Villalobos emphasized his experience working in “the municipal arena,” as well as working in housing and economic development.
“I know some of the pitfalls in municipalities; I know budgets; I know what I can do for the city,” he said.
Caporusso spoke of providing a new perspective and touted his background serving on several boards.
“I have leadership experience where it counts,” Caporusso said during opening statements, and later cited his experience on the McAllen school board, the convention center advisory board and Friends of Quinta Mazatlán, among others.
Wilkins, for his part, said he would bring a small business mindset to the city commission.
He also did not shy away from criticizing his opponents, framing Villalobos’ role with the city of Donna, where he now serves as city attorney, and Caporusso’s stake in Doctors Hospital at Renaissance as potential conflicts of interest.

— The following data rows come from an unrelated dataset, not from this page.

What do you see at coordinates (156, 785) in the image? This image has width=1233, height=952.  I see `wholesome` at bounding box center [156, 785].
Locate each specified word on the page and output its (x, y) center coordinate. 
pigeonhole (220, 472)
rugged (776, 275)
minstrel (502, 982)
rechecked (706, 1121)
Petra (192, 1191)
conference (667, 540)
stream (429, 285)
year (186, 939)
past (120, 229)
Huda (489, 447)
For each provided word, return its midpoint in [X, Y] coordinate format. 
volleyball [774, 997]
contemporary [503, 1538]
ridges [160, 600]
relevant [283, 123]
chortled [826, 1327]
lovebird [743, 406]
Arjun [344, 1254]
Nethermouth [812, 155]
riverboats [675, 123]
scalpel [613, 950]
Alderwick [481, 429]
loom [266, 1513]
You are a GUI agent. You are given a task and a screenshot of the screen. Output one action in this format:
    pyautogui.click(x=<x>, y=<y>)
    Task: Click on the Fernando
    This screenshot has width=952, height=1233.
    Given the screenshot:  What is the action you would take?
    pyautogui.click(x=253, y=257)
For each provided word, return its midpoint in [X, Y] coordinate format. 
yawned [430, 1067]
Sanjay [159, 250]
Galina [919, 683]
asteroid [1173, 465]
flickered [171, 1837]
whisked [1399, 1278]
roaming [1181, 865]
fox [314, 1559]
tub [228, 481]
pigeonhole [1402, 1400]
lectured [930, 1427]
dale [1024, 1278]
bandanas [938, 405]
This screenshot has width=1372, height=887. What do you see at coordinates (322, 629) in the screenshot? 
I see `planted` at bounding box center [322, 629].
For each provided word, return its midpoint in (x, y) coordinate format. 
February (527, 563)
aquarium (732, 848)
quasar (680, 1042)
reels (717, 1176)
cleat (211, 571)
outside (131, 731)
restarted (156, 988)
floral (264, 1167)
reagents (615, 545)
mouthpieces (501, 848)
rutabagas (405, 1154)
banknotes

Both, however, denied their interests in those entities would compromise their responsibilities to the city.
“If you believe that I will do something against a policy or a person because of my investment, then I’m not your person,” Caporusso said, “because that just insults me.”
Villalobos said he wasn’t afraid to stand up against issues he disagreed with, referencing his opposition to the hospital district in the past.
“I will be vocal in the commission if I see something that isn’t right,” he said.
To close, Wilkins — like he did during the first forum in December — compared the city to the center of a doughnut, stating that the outside of McAllen is being developed.
The city needs someone with small business experience, he argued, to help spur that development.
“In order to fix (those issues), you need to have somebody on the city commission that’s got a small business perspective,” Wilkins said. “I’ve been a small business guy my entire life.”